* _EXCERPT PROVIDED_:
╭──
Dr. Scott Jensen, a vaccine skeptic and former state senator, took an early but narrow lead with over 29% on the second ballot. Business executive Kendall Qualls was second with over 28%, followed by Lexington Mayor Mike Murphy at 19%, dermatologist Neal Shah at nearly 13% and former Senate Majority Leader Paul Gazelka at just over 10%. A candidate needs 60% to win the endorsement.

All had pledged to honor the party’s endorsement and forego the right to run in the Aug. 9 GOP primary, assuming there was no deadlock. Former President Donald Trump, still a potent force within the party, has not endorsed anyone in the Minnesota races.

The 2,200 delegates had to complete their work by a 6 p.m. Saturday deadline for vacating the Rochester Mayo Civic Center, but the relatively fast and smooth electronic voting process Friday appeared to reduce the chances of running out of time and leaving without an endorsement. Delegates and party leaders are hoping at least one of their candidates becomes the first Republican elected to statewide office since Gov. Tim Pawlenty was reelected in 2006.

Jensen, a family physician from Chaska, got the earliest start in the race and raised the most money. He built a national following as he framed his COVID-19 vaccine skepticism – and opposition to mask mandates and school and business closures – as support for medical freedom. He stressed in his speech his efforts as a state senator to stand up against the Walz administration’s handling of the pandemic.
╰──
* _WHAT TO WORK ON_:
1. Reproduce a passage from the excerpt on the Minnesota Republican endorsement race, beginning at the words "Jensen, a family" and stopping after "of the pandemic.".
2. Summarize the excerpt on the Minnesota Republican endorsement race in two sentences.
3. Pick up the excerpt on the Minnesota Republican endorsement race after its final sentence and carry it forward.
The material that follows is not needed for any of the work here.

* _STORED DATA_:
╭──
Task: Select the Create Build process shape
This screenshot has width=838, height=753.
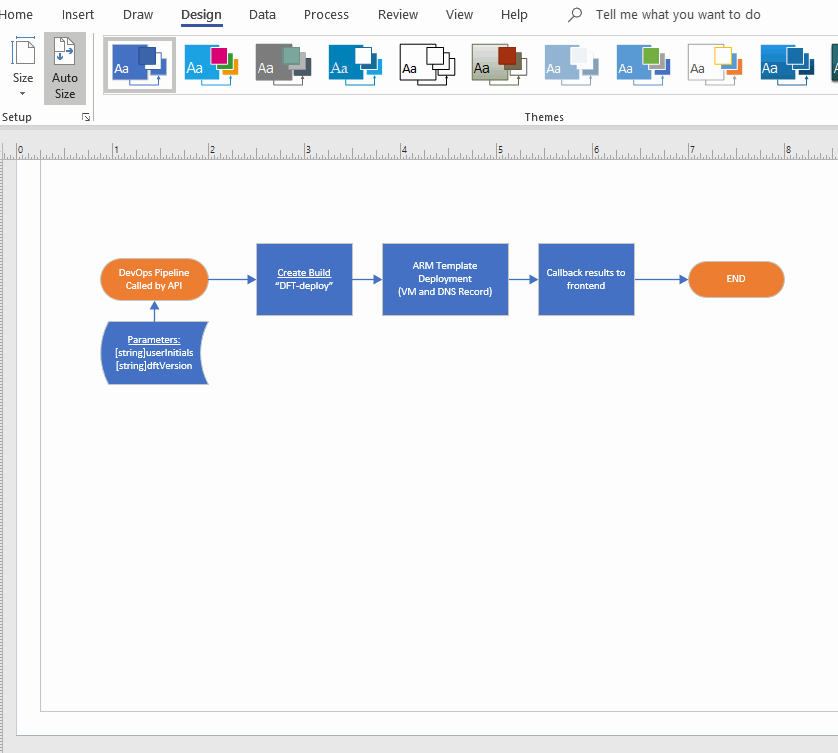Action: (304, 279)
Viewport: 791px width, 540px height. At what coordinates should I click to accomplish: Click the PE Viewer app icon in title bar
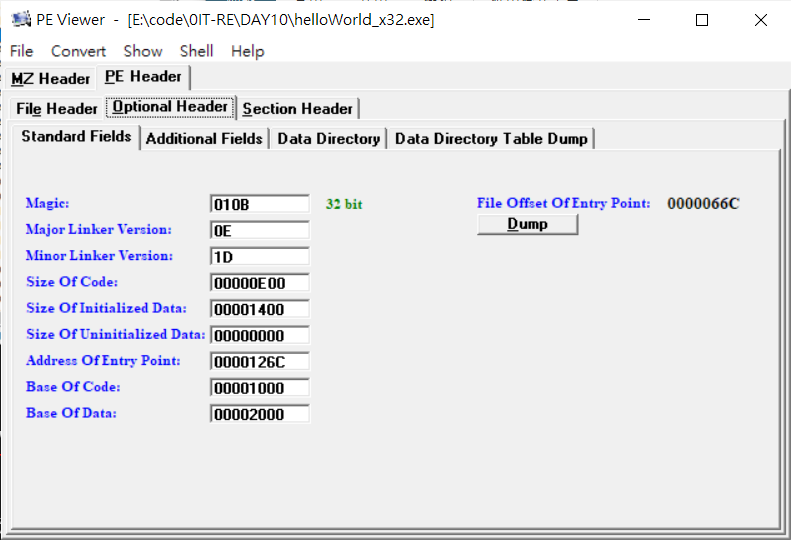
╰──
* _RESPONSES FOR EACH TASK_:
1.
Jensen, a family physician from Chaska, got the earliest start in the race and raised the most money. He built a national following as he framed his COVID-19 vaccine skepticism – and opposition to mask mandates and school and business closures – as support for medical freedom. He stressed in his speech his efforts as a state senator to stand up against the Walz administration’s handling of the pandemic.

2. On the second ballot, Dr. Scott Jensen held a narrow lead with over 29%, ahead of Kendall Qualls, Mike Murphy, Neal Shah and Paul Gazelka, though a candidate needs 60% to win the endorsement. The 2,200 delegates had until a 6 p.m. Saturday deadline to finish in Rochester, and they hope to elect the first Republican to statewide office since Gov. Tim Pawlenty's 2006 reelection.

3.
“Everyone in this room has grasped at some level that Tim Walz has failed. He’s done. But who’s going to step forward? Who’s going to serve for the benefit, security and the protection of all the people? Who’s going to help Minnesota find its way back to be the bright and shining Star of the North?” Jensen asked in a video preceding his speech. “The answer is you.”

Qualls highlighted his rise from poverty, to going to college, to becoming an Army officer and a business leader. He said his life is a testament to the failure of the Democratic agenda and shows that the American dream is still alive.

“The radical left thinks I shouldn’t be here. The media doesn’t think I should be here. Tim Walz wishes I wasn’t here at all,” Qualls said to loud applause. “And poor Joe Biden, he tells people that look like me that I’m not Black, that we’re not Black, we didn’t vote for him. Well, after voting for Donald J. Trump for president — both times — and I’m still Black. And I’m still Republican. And I’m going to be Joe Biden’s and Tim Walz’s worst nightmare.”

Gazelka, a state senator from of East Gull Lake, stressed his support for law enforcement in the wake of the sometimes violent unrest and spike in crime following the police killing of George Floyd in 2020. His supporters on the stage included Brian Peters, executive director of the Minnesota Police and Peace Officers Association.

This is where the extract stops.